*** Begin section ***
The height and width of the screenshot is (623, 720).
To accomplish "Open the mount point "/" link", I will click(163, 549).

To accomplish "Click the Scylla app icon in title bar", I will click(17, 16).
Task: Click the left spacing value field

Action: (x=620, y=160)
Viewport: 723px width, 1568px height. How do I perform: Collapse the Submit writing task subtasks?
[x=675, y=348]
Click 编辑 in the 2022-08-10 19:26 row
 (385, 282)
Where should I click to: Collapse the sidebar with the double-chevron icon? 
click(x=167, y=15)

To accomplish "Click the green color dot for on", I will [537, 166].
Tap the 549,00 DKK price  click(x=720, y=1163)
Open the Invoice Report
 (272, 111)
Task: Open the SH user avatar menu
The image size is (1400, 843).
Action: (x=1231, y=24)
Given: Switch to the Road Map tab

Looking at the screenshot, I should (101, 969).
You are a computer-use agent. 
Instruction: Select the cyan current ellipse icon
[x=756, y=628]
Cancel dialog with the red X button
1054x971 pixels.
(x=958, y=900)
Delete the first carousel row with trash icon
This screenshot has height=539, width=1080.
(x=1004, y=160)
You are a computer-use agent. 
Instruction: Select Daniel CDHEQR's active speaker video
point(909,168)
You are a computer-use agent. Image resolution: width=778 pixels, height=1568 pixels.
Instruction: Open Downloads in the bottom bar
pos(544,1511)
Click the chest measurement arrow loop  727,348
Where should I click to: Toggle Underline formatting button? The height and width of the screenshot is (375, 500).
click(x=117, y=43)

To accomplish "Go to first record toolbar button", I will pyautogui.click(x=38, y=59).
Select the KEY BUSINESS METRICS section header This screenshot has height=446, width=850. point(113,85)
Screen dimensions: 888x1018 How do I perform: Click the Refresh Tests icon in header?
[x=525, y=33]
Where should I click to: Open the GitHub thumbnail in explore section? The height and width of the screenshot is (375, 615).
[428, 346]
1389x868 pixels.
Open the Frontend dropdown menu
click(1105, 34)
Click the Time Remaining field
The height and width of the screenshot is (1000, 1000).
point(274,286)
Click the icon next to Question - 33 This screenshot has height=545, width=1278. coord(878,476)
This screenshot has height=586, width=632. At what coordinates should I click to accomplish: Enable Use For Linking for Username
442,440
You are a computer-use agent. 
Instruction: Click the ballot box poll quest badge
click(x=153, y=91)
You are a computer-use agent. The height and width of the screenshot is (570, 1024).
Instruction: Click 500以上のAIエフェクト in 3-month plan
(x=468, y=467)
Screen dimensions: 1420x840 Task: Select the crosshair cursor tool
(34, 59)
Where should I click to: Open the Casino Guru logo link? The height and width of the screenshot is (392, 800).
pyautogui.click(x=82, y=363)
*** End section ***
Copy each line of the listing that contains the string "will".

To accomplish "Open the mount point "/" link", I will click(163, 549).
To accomplish "Click the Scylla app icon in title bar", I will click(17, 16).
To accomplish "Click the green color dot for on", I will [537, 166].
To accomplish "Go to first record toolbar button", I will pyautogui.click(x=38, y=59).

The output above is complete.